Task material |

Content starts

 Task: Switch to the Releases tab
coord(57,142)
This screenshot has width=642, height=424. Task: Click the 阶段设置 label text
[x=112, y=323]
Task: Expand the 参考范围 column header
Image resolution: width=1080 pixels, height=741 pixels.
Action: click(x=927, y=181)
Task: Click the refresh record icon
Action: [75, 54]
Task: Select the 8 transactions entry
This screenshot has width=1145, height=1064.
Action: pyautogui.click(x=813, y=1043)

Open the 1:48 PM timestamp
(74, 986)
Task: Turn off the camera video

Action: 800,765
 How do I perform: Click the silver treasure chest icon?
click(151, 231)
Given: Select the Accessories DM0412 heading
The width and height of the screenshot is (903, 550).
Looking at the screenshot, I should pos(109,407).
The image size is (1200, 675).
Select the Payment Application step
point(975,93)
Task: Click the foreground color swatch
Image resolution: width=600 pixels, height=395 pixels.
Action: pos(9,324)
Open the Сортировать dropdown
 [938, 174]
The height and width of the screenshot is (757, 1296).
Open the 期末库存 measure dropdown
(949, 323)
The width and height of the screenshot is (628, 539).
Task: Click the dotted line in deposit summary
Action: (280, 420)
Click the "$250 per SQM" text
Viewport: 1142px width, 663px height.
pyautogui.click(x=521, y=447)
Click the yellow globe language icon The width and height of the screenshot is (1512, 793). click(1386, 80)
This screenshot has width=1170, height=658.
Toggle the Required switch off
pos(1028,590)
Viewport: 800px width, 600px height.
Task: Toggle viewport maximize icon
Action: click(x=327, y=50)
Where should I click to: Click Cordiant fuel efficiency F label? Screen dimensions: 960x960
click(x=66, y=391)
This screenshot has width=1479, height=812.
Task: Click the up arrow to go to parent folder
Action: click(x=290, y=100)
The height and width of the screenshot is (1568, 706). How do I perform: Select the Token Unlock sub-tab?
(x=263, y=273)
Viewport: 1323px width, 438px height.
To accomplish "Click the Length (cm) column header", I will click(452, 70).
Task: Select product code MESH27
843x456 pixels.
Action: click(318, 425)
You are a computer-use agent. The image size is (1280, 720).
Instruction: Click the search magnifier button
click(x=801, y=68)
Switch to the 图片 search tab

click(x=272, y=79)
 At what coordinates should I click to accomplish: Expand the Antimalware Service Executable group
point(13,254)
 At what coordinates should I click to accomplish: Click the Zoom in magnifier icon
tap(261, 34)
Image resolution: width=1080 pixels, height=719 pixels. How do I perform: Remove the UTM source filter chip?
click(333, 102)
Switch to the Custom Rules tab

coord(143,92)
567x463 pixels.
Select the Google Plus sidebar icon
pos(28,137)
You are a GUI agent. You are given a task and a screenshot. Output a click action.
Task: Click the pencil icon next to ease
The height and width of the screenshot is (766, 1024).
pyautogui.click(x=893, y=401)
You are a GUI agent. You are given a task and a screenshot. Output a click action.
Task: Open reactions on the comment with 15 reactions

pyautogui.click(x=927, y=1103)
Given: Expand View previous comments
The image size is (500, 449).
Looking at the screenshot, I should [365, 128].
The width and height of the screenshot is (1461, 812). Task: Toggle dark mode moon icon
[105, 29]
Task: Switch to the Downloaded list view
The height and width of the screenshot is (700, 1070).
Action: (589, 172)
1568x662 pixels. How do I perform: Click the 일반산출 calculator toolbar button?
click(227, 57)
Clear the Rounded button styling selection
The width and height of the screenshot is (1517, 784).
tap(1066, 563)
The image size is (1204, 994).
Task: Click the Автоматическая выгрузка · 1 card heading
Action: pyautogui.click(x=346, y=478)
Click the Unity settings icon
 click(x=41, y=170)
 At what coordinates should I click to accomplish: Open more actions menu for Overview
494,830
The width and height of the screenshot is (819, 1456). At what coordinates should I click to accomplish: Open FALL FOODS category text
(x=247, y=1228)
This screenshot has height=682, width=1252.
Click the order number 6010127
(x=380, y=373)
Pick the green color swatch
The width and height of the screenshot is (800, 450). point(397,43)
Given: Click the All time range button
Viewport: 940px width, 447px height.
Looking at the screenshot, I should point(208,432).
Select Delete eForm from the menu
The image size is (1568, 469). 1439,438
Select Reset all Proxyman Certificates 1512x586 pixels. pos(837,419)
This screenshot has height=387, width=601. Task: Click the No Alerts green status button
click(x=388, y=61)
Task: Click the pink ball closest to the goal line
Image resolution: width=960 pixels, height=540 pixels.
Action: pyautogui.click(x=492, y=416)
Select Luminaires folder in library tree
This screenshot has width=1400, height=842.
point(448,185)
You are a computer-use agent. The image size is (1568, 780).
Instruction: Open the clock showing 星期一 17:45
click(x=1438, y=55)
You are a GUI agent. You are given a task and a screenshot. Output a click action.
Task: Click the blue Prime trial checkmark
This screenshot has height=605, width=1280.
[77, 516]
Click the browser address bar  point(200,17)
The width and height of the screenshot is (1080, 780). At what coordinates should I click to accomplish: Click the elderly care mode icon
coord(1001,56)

Content ends

Required work | Copy, from the lines above, each one that holds "computer".

Task solution |
You are a computer-use agent. The image size is (1280, 720).
You are a computer-use agent. The image size is (1568, 780).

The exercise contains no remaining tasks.